▶ [TO DO]
Could you update the lines from the one containing "Screen dimensions: 967x751" through the one containing "[x=678, y=113]", both included, by changing "second" to "third" and leaving everything else as it is? Return only those lines, without the pictures.

▶ [RECORDS FOR THE EXERCISE]
-------------------------

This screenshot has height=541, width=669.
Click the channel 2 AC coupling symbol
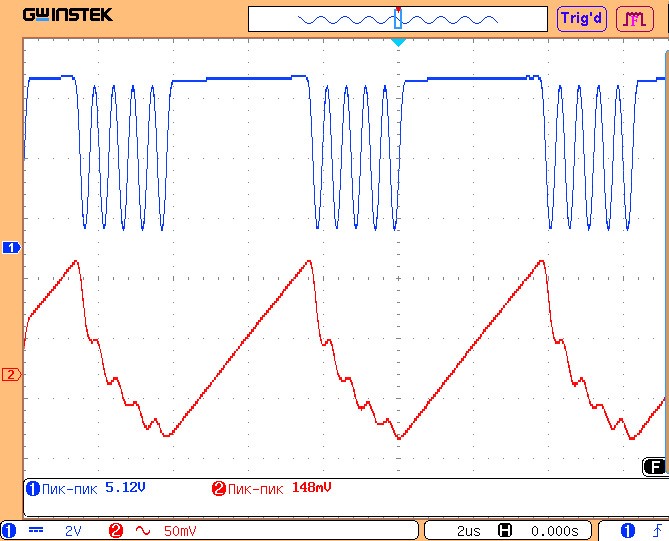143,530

-------------------------

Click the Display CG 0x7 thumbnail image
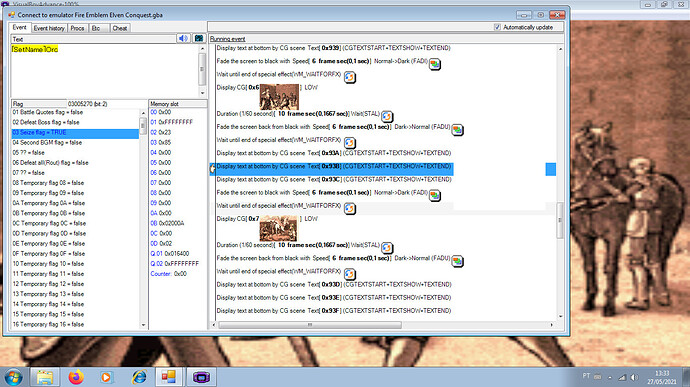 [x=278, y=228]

-------------------------

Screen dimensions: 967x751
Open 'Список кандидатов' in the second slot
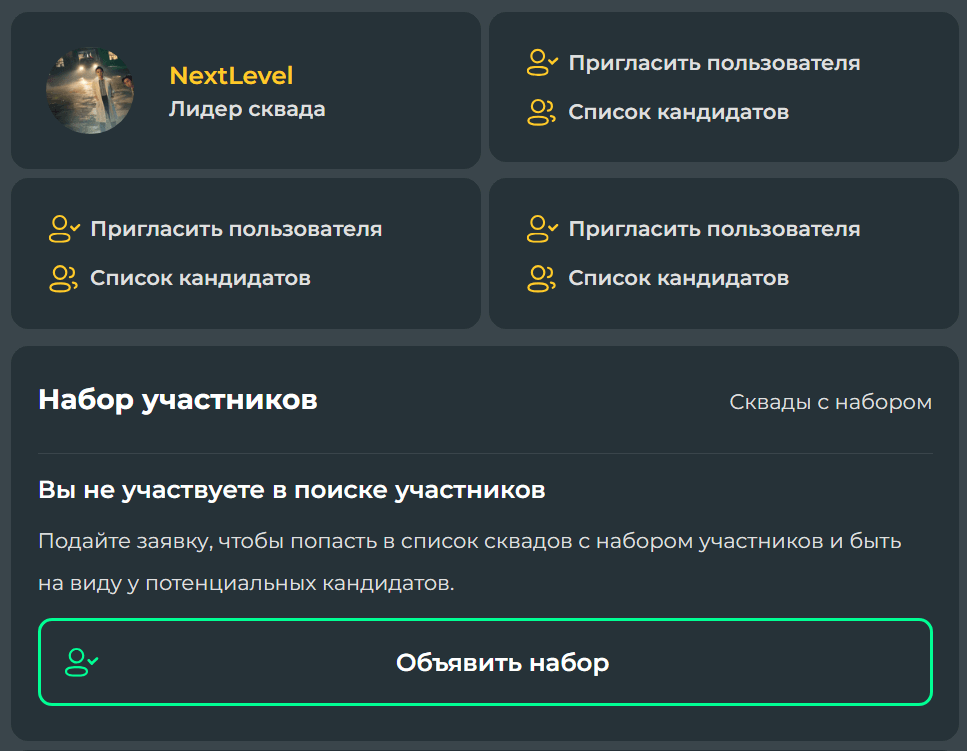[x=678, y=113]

-------------------------

▶ [ANSWER TO THIS EXERCISE]
Screen dimensions: 967x751
Open 'Список кандидатов' in the third slot
[x=678, y=113]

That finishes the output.